Centurion Card members, like Platinum Card members, get complimentary access to the American Express Centurion Lounges at several US airports. They also get no pre-set credit limit, access to Priority Pass lounges around the world, plus additional lounge privileges based on the country their card is registered in. For example, Centurion cardholders in Canada also receive full access to Maple Leaf Lounges, a lounge network provided by Air Canada. At busy times, Centurion members have access to areas reserved for them. There are also drink options at the bar that are exclusive to Centurion members. As of 2015, they have a Champagne option of Veuve Clicquot and a single malt scotch by Balvenie. U.S. cardholders earn 1 Membership Rewards point per dollar on all eligible purchases.
───
List every lounge or lounge network that the Centurion Card passage names. Rely only on the Centurion Card passage above, not on outside knowledge.

# [Source data]
───
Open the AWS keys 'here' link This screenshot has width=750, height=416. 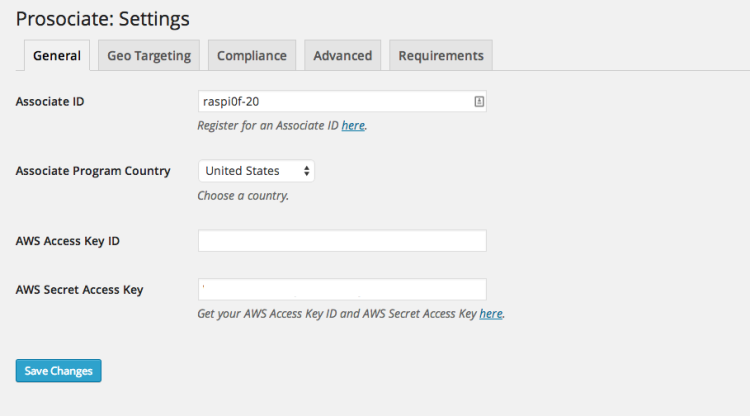(x=491, y=314)
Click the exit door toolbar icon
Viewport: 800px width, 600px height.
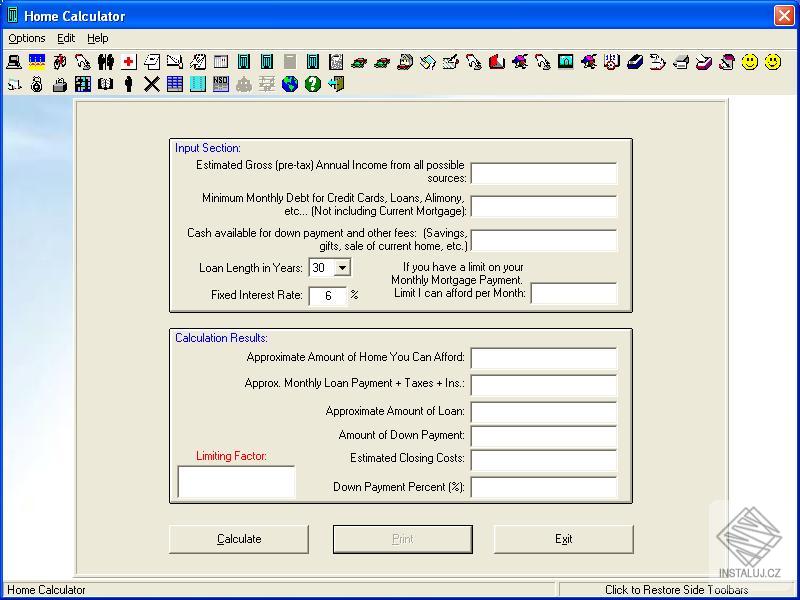336,85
───
# [Your response]
American Express Centurion Lounges, Priority Pass lounges, Maple Leaf Lounges